Ao dizer que Estados e Municípios podem vacinar adolescentes, se assim quiserem, Queiroga joga no lixo a articulação nacional da vacinação pelo PNI

Após a anvisa se manifestar a favor da manutenção da vacinação contra covid-19 de adolescentes, além de outros órgãos do setor, e o governo de SP demonstrar que a morte de um adolescente não tem relação com o uso do imunizante, o ministro da saúde Marcelo Queiroga resolveu inovar. Adepto do negacionismo presidencial de não imunizar adolescentes, fez um pequeno recuo. Alegou que os Estados e Municípios têm autonômia para não seguirem a recomendação do ministério da saúde e podem, portanto, continuar, se assim quiserem, a vacinar adolescentes em geral.

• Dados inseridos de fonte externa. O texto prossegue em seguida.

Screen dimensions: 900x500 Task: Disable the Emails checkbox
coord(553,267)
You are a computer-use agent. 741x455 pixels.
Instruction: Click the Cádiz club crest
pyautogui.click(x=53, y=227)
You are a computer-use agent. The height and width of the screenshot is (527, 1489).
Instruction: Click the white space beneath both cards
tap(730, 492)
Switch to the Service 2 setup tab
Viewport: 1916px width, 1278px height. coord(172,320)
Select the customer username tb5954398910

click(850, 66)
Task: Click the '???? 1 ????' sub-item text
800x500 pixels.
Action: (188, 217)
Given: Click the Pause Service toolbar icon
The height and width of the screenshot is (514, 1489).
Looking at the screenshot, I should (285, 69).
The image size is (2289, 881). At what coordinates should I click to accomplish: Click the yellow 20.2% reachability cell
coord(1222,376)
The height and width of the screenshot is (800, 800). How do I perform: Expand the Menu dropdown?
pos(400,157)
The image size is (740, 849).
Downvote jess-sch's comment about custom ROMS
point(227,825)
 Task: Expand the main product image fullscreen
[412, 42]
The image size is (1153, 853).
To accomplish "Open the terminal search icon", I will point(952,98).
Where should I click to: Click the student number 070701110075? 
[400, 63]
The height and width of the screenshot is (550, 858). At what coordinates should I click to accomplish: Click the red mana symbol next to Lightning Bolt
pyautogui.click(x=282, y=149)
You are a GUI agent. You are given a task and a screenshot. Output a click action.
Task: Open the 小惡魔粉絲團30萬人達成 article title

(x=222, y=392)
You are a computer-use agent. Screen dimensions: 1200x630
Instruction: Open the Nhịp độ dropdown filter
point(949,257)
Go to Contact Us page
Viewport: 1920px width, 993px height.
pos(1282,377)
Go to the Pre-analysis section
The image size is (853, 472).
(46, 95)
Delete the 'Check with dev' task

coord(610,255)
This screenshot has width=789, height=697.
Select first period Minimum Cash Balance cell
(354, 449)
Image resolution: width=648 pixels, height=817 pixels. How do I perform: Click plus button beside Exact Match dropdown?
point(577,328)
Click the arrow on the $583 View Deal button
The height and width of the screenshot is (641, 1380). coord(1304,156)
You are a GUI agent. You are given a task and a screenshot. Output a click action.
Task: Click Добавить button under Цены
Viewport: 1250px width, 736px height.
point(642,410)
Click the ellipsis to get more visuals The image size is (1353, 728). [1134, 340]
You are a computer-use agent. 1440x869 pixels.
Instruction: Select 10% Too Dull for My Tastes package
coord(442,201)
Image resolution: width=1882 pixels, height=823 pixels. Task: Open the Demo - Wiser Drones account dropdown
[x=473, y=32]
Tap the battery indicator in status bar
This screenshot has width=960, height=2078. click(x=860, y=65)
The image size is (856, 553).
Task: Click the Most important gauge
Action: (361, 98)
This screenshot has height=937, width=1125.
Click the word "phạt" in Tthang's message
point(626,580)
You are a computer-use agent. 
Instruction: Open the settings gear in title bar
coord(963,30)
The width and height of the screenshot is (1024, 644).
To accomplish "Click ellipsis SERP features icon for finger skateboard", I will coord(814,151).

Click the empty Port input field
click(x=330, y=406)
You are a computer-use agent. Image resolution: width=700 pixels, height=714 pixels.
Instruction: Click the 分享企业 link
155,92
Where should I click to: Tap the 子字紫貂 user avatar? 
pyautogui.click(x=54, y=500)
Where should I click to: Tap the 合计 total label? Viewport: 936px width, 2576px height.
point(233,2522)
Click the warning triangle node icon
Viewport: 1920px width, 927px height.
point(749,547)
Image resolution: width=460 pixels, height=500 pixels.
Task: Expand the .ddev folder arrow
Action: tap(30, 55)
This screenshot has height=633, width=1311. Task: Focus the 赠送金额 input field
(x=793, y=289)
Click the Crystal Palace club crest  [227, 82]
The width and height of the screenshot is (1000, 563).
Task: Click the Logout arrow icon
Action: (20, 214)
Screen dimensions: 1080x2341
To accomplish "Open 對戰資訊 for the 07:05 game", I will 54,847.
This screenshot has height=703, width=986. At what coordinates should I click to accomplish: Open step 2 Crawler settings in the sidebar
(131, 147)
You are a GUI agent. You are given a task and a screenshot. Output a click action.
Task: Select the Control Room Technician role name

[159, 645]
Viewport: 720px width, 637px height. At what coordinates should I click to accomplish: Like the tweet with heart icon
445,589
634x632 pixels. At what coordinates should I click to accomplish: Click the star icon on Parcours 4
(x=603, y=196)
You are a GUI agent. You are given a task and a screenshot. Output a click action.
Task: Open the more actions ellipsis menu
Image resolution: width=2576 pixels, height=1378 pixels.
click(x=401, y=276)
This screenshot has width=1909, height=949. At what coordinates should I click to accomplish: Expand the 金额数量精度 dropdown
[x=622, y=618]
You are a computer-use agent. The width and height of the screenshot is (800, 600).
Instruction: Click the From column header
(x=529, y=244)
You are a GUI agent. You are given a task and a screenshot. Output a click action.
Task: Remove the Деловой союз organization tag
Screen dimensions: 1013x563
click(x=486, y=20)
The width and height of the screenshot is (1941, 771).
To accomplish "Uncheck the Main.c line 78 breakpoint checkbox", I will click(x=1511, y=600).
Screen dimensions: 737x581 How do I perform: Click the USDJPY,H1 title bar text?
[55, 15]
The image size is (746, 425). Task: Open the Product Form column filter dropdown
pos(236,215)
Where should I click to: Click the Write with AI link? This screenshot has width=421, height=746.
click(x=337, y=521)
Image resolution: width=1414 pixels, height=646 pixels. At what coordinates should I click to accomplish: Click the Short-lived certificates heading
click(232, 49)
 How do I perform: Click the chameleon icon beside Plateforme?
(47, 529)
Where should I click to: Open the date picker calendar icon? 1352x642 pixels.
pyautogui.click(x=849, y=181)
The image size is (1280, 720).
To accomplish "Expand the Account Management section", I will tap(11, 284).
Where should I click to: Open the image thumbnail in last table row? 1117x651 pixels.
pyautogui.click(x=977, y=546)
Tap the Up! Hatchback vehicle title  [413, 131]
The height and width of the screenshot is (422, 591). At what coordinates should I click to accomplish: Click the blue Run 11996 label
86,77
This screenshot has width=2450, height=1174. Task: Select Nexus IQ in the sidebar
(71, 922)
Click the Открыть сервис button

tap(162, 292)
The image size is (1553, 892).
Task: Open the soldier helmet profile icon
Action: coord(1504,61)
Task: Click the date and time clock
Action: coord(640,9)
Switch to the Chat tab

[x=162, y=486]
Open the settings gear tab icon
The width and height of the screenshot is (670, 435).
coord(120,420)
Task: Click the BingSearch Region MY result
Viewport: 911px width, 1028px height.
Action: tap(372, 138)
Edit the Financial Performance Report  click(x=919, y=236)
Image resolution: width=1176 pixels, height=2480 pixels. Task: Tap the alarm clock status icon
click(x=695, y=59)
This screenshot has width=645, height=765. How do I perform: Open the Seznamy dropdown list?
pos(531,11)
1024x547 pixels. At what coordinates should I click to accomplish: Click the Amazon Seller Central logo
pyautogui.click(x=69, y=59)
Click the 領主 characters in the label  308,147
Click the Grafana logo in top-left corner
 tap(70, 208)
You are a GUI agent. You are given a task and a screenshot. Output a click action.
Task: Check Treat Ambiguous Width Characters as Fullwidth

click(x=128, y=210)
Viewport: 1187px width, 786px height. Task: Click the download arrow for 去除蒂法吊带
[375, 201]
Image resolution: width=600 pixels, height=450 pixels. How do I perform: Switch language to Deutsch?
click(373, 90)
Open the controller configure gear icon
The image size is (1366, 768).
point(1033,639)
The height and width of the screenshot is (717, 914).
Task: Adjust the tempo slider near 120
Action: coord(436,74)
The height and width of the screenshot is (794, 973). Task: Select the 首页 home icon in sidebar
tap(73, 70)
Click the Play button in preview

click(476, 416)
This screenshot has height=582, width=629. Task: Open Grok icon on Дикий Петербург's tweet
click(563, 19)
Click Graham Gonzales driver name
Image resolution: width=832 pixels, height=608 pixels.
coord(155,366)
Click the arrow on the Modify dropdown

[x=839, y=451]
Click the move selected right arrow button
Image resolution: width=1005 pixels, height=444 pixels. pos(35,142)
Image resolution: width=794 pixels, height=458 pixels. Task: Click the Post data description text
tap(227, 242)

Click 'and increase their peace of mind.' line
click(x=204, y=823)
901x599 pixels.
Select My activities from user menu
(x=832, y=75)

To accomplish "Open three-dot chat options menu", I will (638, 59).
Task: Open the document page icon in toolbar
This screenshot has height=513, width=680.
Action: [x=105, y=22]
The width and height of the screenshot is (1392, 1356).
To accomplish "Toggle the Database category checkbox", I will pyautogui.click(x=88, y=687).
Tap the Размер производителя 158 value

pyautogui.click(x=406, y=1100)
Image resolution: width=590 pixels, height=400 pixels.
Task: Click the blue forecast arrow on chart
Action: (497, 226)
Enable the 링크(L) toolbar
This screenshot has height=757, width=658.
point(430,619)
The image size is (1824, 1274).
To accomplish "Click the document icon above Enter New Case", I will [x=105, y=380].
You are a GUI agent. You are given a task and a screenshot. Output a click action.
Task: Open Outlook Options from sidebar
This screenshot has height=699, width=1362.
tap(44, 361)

Queiroga, na prática, jogou no lixo a articulação nacional do Programa Nacional de Imunização como modo de emendar o discurso antivacina que proferiu durante a semana. Ele foi alvo de críticas da já citada Anvisa, de sociedades médicas e da câmara técnica do ministério da saúde, que ameaça entregar os cargos em conjunto caso ele não volte atrás da medida. Segundo a imprensa, ele resolveu paralisar a vacinação de adolescentes no país, após ser questionado pelo presidente Jair Bolsonaro.